Microservice architecture has revolutionized the way software is built and managed throughout an entire business. The monolithic architecture model was originally built as a single unit of code, with no separate components. As a result, this traditional way of building applications is not modular, so any changes would have to be made to the entire stack at once. Jukka Pellinen, CTO at Ospree
Unlike its predecessor, microservices architecture has a modern approach to designing and constructing software applications, which compartmentalizes their components into smaller, independent services. Developers build and modify individual services without interfering with the work of other developers in other groups working on the same overall application.
Further benefits can be achieved by containerization of the microservices, allowing for more flexible and dynamic deployments of the solution. The microservices can be fully isolated from each other, preventing any unintended conflicts. Server resources can often be better utilized with containerized applications, and applications can be deployed in a distributed architecture across multiple data centers and regions.
5 Key Benefits of Microservices Architecture:
Microservices are relatively small and simple, and as their deployment process is carried out service by service, any downtime is minimized. As a result, businesses can experiment with new processes, algorithms, and business logic without worrying about their whole application failing if a microservice fails.
Since a small, isolated piece of functionality is easier to understand than a monolithic system, the process of getting up to speed can be accelerated. Modifying features does not require modifying the codebase.
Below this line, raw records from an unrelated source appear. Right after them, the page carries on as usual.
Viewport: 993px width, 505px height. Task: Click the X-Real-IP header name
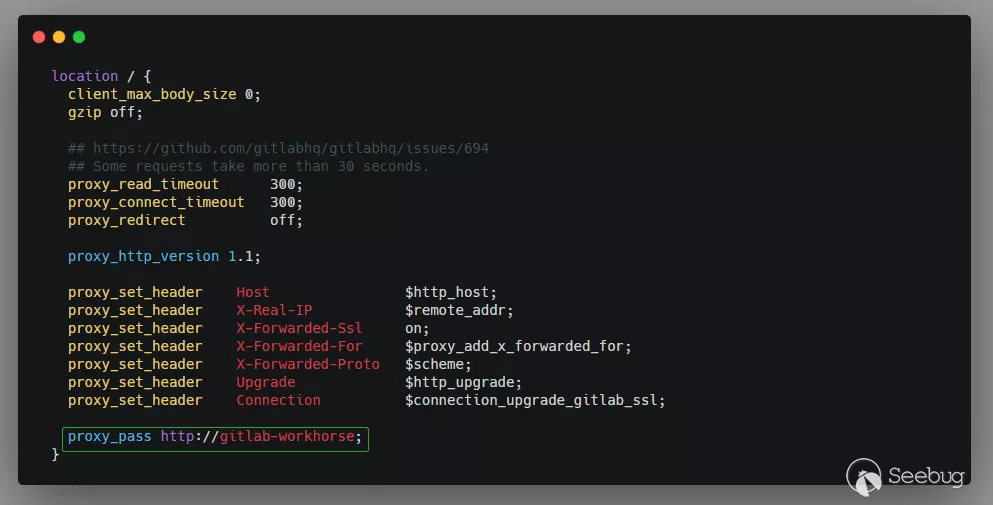point(274,310)
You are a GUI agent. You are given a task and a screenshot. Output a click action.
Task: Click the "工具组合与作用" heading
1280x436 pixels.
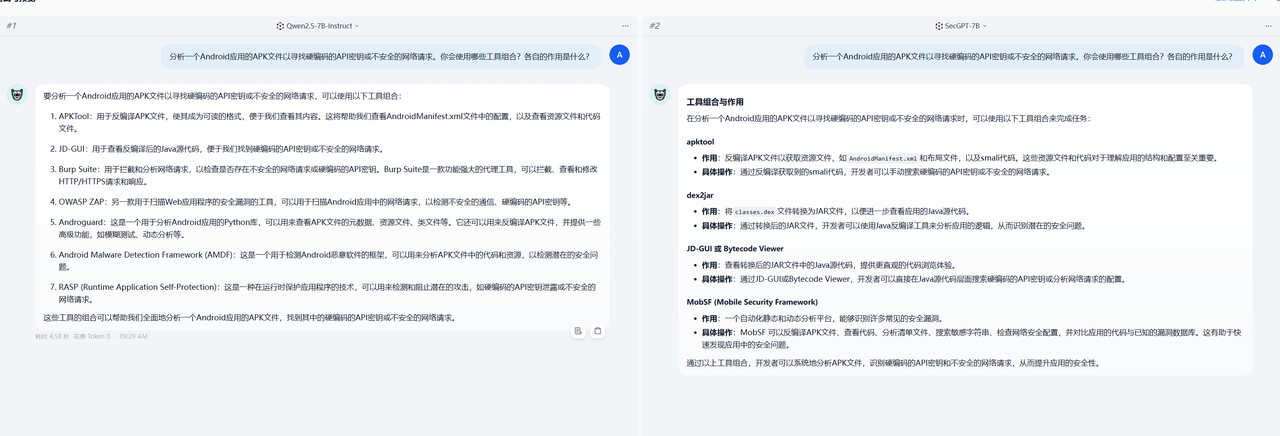[715, 102]
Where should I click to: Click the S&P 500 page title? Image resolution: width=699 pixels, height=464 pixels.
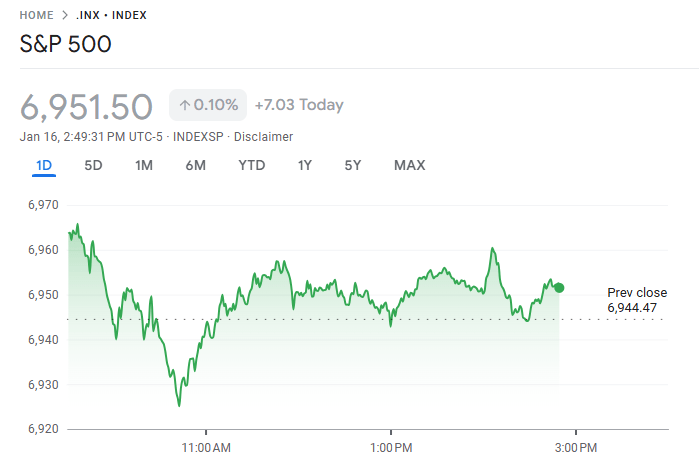(66, 45)
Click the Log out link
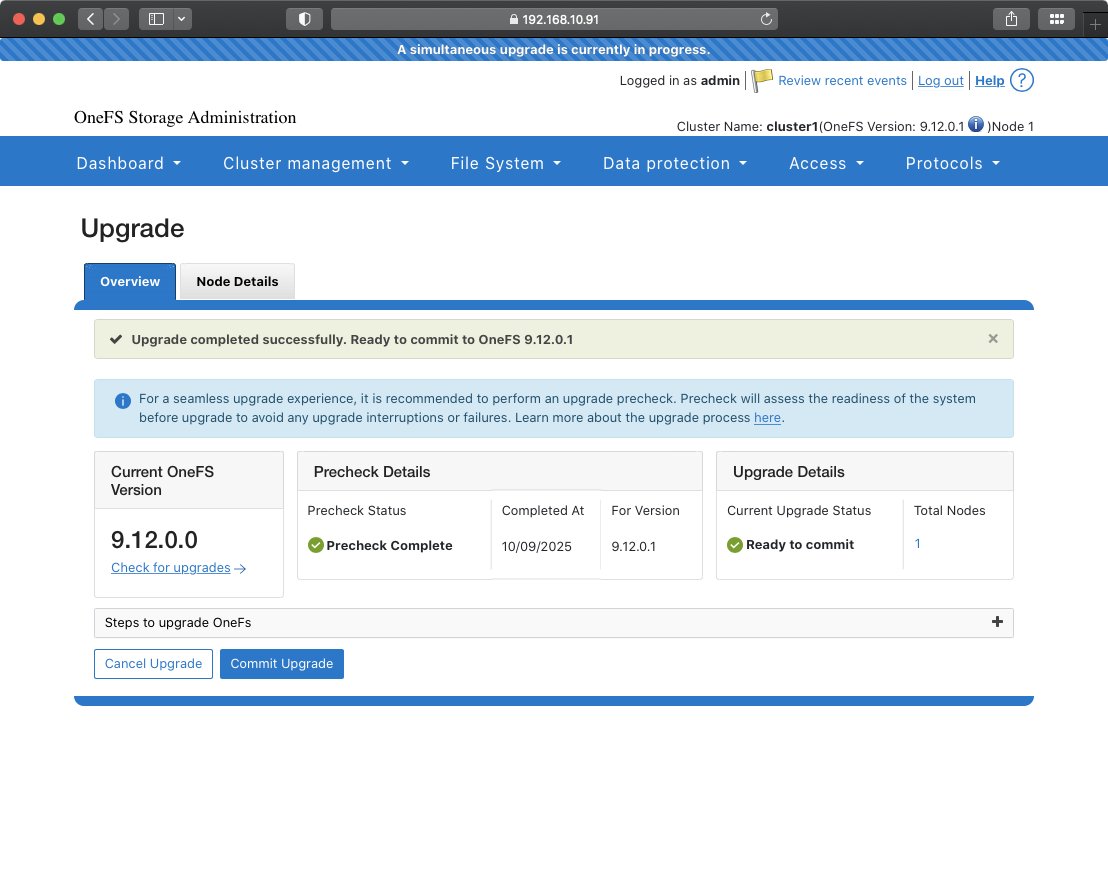 [940, 80]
Instead, components can be tested, modified and deployed individually.
As each microservice addresses a distinct issue, such as searching data, logging, or implementing web services, developers are free to select the appropriate tools for their work. Each server can be developed using the language or framework they need without affecting communication between them.
Microservices makes scaling to meet growing demand faster and more cost-effective. This approach works well for companies working with multiple platforms and devices since resources can be allocated to the most needed isolated microservices instead of scaling an entire app.
It is possible to isolate a failure to a single microservice and prevent auxiliary failures that may crash the application. By using fault isolation, you can keep your critical application running even if one of its modules fails, enhancing its resilience. One way of further improving data security and compliance using the microservices architecture is through containerization.
Traditionally, code is developed in a specific computing environment, which often leads to bugs and errors when it is transferred to a new location. By bundling the application code with all required configuration files, libraries, and dependencies, containerization eliminates this problem. The reimagined container software stands alone, and it is portable - it can be run on any platform or cloud, without any issues.
When developers establish data connections between the microservices, information security becomes a concern. In contrast, a secure API can keep data safe by restricting access to specifically authorized applications, users, and servers, which makes it easier to meet HIPAA, GDPR, and other data security requirements.